Although our servers are located in the US, we still try to comply with the GDPR and its underlined mechanisms.

You can review our Privacy Policy to learn more about how we handle your data in this regard, and how we do our best to follow both European and Mexican law.

Is my data secure?

Yes, we encrypt our servers using full-disk encryption, and encrypt the containers and databases, all using different keys and passwords.

This should be enough for any bad actor trying to get into our servers, as they’d need two sets of keys to be able to decrypt our data — which we regenerate every major system maintenance period.

We have plans to implement per-user encryption to add another layer to that, and make it impossible for even us to read your data.

Can you read through my data?

Yes.

We are not really interested in it though, and we recommend you to add another layer of security yourself by signing and encrypting your emails using tools like OpenPGP.

Do you store logs?

Like wooden ones? Yeah.

Computer ones? Not really.

Insurgent does not store any logs related to user activity; we only keep logs used for system management and security purposes (ie, admin logins, init system statuses, disk quotas, etc), and they’re wiped after 90 days.

Do you hand over my data to law enforcement?

Yes.

As required by Mexican law (ie.
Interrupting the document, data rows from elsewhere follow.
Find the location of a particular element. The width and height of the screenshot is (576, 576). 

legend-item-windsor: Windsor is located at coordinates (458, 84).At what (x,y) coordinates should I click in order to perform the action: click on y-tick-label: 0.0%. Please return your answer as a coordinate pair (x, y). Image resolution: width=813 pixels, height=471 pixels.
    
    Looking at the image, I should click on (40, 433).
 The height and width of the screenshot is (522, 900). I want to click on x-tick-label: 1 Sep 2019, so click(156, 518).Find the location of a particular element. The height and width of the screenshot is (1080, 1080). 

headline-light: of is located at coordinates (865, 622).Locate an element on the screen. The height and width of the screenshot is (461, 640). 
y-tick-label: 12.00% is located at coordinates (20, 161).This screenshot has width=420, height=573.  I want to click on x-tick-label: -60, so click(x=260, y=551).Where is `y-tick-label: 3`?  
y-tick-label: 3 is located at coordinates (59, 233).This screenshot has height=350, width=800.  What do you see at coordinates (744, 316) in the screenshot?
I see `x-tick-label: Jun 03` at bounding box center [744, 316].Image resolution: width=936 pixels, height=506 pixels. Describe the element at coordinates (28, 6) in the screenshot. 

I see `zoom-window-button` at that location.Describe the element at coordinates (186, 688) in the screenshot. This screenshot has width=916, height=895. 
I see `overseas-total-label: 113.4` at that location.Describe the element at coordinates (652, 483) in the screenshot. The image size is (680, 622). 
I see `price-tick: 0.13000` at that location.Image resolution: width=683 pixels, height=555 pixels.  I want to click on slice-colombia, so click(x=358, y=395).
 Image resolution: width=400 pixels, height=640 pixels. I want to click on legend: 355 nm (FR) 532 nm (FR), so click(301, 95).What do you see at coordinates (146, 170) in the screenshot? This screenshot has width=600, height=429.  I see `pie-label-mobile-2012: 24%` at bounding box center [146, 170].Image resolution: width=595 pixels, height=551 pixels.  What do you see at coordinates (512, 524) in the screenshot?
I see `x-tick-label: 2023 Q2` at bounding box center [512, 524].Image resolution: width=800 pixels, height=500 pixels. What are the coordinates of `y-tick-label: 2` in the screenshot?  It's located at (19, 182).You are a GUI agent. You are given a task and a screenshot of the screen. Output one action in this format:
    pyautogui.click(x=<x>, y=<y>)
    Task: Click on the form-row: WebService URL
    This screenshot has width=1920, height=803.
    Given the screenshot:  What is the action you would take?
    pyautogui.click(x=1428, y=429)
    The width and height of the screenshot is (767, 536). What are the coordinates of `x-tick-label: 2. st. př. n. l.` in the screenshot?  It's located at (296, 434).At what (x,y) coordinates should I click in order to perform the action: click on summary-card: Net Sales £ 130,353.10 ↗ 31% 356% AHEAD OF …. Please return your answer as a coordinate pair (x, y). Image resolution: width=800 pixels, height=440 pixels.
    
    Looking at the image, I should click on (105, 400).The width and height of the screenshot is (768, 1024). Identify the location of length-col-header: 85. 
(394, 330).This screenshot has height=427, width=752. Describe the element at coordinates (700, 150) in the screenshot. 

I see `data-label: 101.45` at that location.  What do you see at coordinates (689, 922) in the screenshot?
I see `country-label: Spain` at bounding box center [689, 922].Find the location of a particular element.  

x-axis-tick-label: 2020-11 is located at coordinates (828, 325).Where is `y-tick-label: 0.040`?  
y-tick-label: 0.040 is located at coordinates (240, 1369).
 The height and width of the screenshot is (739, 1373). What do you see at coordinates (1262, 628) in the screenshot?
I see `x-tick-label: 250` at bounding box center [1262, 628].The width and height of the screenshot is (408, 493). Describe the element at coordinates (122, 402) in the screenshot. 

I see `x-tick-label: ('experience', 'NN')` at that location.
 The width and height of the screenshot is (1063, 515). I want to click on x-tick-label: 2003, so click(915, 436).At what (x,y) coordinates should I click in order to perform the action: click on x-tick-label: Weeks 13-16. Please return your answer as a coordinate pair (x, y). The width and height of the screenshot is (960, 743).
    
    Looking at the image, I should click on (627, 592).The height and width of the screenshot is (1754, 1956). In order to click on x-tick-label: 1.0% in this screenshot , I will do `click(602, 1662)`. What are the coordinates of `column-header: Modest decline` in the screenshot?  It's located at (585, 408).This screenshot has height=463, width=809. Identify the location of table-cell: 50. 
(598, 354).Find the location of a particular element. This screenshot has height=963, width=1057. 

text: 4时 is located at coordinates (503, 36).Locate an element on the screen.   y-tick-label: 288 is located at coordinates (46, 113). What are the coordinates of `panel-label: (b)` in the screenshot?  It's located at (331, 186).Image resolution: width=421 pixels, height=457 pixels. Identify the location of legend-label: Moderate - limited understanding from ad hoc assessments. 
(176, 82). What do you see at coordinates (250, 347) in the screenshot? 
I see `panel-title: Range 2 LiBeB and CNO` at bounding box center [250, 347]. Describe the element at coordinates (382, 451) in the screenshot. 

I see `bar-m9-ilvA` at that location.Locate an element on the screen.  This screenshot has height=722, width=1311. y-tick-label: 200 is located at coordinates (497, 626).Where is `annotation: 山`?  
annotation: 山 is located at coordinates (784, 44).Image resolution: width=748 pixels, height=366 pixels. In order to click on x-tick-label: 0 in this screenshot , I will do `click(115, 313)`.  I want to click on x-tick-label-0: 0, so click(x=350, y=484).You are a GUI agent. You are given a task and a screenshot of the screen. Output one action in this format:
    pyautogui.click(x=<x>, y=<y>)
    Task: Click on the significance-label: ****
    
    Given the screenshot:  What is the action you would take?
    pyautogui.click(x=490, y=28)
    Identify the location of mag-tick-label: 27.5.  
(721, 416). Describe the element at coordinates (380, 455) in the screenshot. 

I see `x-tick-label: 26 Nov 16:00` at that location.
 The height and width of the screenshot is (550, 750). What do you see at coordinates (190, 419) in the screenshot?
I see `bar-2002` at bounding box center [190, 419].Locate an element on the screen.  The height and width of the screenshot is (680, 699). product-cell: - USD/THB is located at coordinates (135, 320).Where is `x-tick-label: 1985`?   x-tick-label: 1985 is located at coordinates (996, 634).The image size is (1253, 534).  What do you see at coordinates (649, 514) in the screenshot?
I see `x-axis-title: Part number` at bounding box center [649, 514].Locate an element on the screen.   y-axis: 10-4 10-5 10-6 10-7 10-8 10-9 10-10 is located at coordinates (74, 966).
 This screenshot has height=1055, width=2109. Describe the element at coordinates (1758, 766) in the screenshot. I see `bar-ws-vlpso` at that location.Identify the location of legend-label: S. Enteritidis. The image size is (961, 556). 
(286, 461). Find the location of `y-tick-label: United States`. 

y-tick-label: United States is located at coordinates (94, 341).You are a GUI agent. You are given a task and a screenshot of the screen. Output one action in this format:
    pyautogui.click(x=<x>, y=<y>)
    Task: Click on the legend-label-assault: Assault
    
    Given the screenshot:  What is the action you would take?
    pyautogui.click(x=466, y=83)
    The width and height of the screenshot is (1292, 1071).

Chapters 189 and 190 of the Ley Federal de Telecomunicaciones y Radiodifusión), we must maintain a mean for law enforcement to request data and we are required to hand it over.

We are not too sure how this is handled in the international aspect of things, but we are willing to cooperate with foreign law enforcement agencies as long as it does not put in risk the integrity of other users and it is being done in good faith without attempting to violate the human rights of our users.

You can read more about how we handle this in our corporate website for legal affairs here.

Is Insurgent open source?

No, but we plan to make it so soon as we polish our deploy configuration.

Who is “Robert” and why does he keep emailing me?

Robotic Overlord Bombarding Endless Redundant Transmissions, or as we call him around the office, R.O.B.E.R.T, is our system notifications bot. He sends out things like newsletters regarding Insurgent and Runway23’s operations, notifications about your account, etc.

He tries to be as polite and unobtrusive as possible, but if you’re receiving a lot of emails from him, maybe try to listen to what he’s saying for a bit…

Does Insurgent have 2FA?

Ya 1 factor’s ur username’s the other’s ur password

Can I have multiple accounts?

Sure, all we ask you is that you don’t make them to abuse/bypass storage limits or to abuse other services.

This doesn’t apply to Lighty, you get one account, okay?

Do you support aliases or inbox delimiters?

No, but we plan to.

For delimiters, give us a while, we’d love to.

For aliases, maybe; but it’ll probably be paid.